* Start Provided material *
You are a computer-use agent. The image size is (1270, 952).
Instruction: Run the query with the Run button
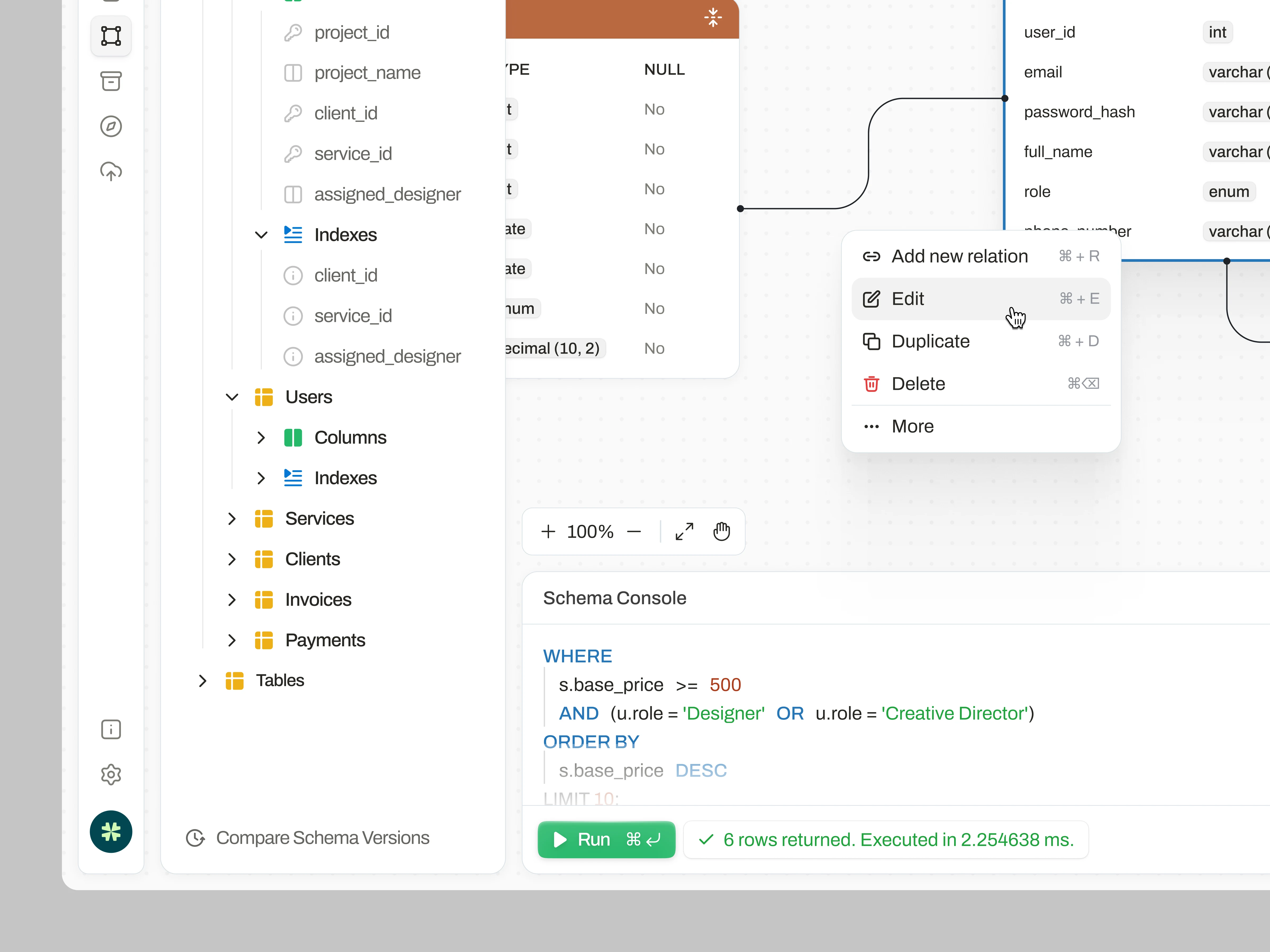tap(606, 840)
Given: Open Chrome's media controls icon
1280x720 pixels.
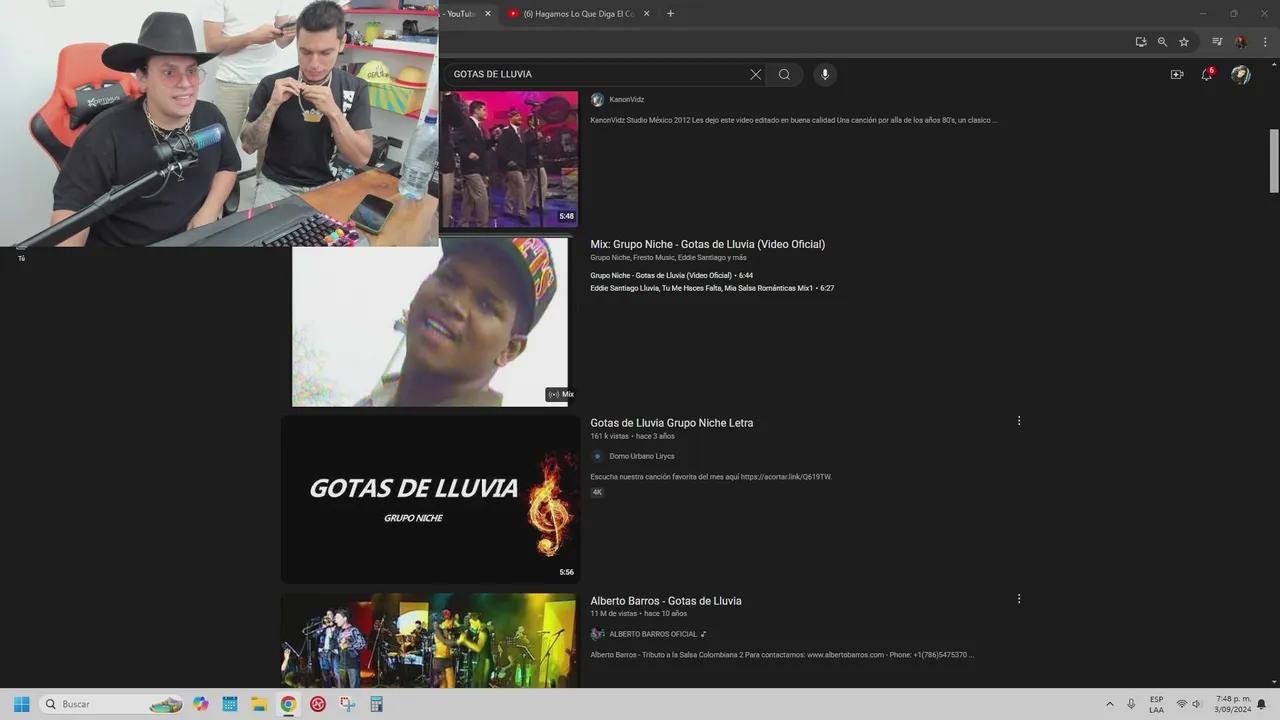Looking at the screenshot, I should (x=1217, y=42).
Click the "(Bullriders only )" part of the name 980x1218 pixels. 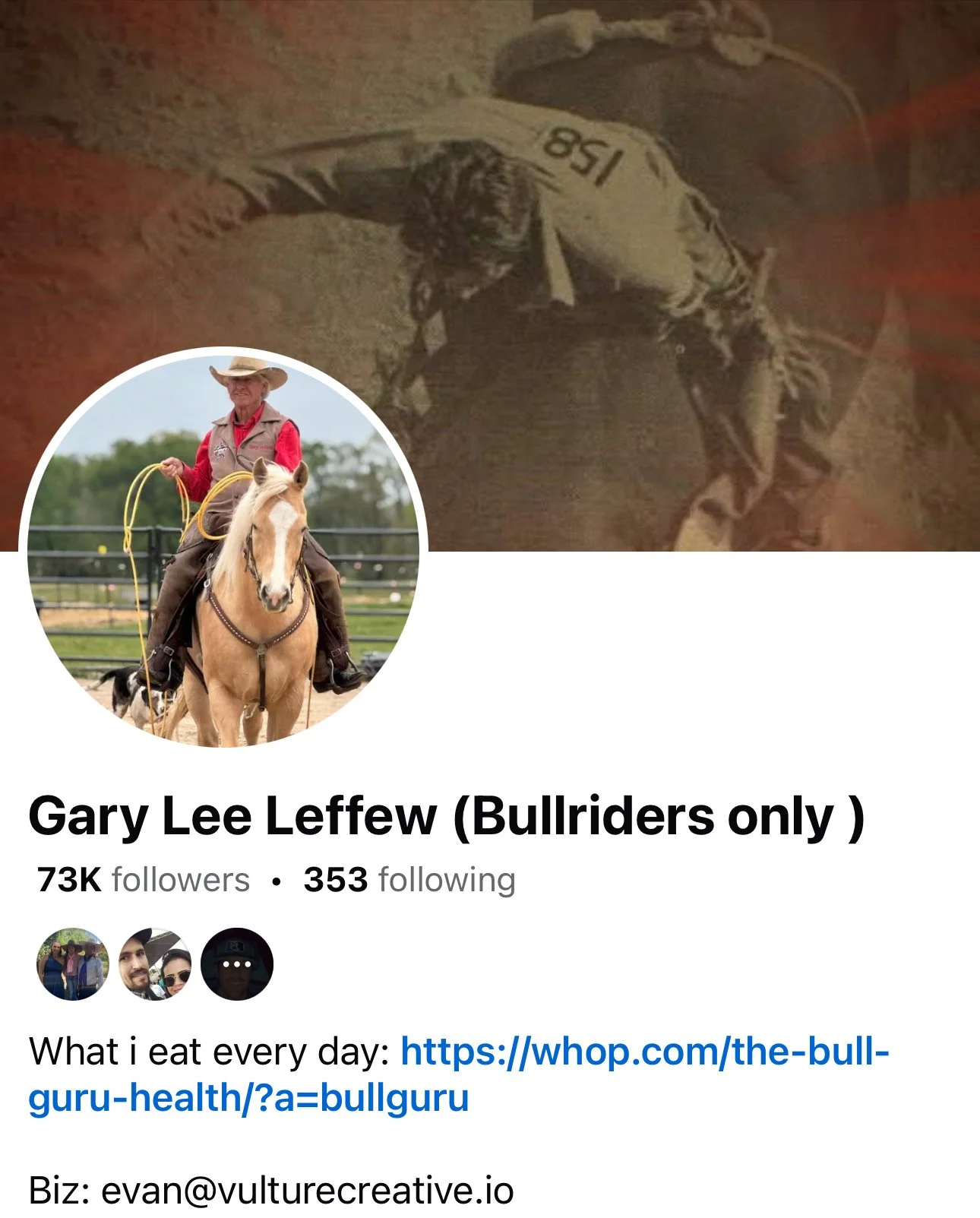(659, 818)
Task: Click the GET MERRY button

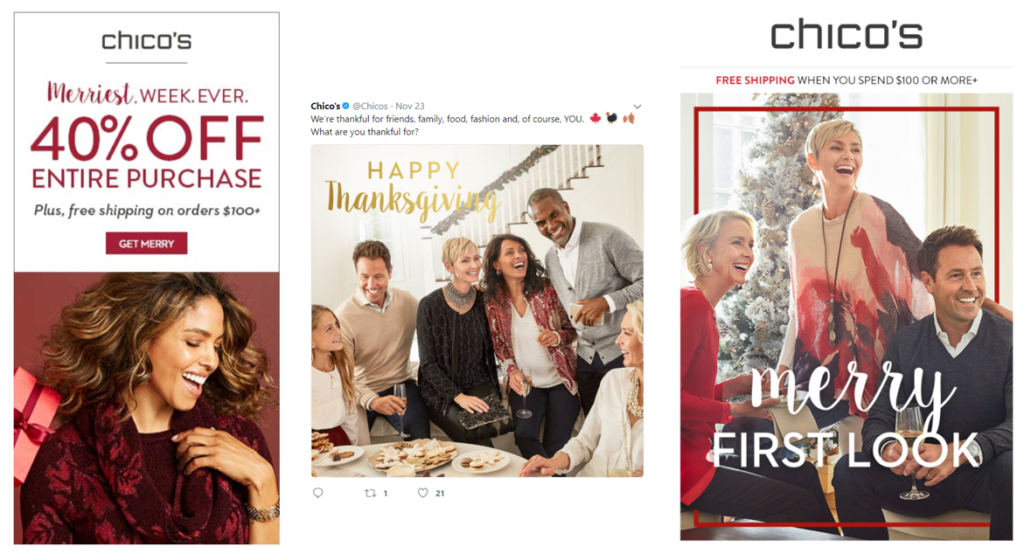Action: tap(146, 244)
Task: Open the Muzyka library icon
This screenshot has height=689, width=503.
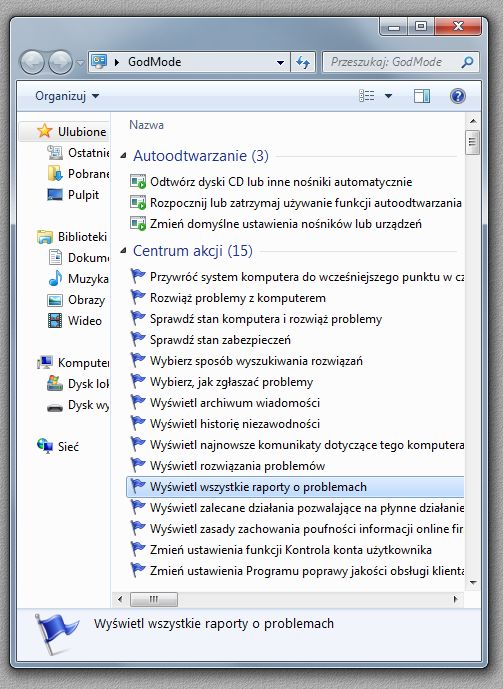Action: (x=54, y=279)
* End Provided material *
**Given problem**:
Express the stretch of data from the line containing "Task: Open the Muzyka library icon" through the end of the data as a two-column CSV with the headers instruction and output. Give one row for each text-and-answer pair, put each field in quotes, replace line breaks with spaces, and leave the pictures out.

**Output**:
instruction,output
"Task: Open the Muzyka library icon This screenshot has height=689, width=503.","Action: (x=54, y=279)"